(DATA UNDER STUDY)

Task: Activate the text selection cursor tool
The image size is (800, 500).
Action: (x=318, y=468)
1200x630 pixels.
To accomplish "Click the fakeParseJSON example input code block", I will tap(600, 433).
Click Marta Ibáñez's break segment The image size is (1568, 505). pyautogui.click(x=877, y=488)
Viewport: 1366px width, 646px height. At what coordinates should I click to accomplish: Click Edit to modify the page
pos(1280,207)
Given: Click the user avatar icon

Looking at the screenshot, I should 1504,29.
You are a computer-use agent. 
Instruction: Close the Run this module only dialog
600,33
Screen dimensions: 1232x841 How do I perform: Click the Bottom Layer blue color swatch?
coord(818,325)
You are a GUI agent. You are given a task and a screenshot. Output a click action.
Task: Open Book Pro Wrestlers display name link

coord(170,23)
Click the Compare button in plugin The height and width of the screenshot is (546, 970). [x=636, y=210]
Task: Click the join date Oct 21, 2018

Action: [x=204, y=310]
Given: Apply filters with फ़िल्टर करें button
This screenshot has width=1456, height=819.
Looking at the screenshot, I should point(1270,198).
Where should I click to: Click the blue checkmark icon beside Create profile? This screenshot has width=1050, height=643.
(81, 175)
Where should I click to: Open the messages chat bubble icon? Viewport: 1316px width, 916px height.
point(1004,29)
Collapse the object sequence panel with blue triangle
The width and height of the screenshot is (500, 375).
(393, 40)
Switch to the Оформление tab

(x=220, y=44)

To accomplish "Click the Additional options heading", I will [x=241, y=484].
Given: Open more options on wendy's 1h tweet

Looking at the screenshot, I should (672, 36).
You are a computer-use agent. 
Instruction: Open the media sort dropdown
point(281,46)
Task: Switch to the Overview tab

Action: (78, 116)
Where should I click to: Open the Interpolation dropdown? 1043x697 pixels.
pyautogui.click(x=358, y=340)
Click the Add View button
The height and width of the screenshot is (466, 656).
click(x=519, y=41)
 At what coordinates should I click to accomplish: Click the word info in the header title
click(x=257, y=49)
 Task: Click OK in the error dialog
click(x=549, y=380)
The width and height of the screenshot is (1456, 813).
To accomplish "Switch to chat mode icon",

(End DATA UNDER STUDY)

WHAT TO PRODUCE →
Filter the entries above and return only the lines holding "will".

TASK RESPONSE →
To accomplish "Click the fakeParseJSON example input code block", I will tap(600, 433).
To accomplish "Click the Additional options heading", I will [x=241, y=484].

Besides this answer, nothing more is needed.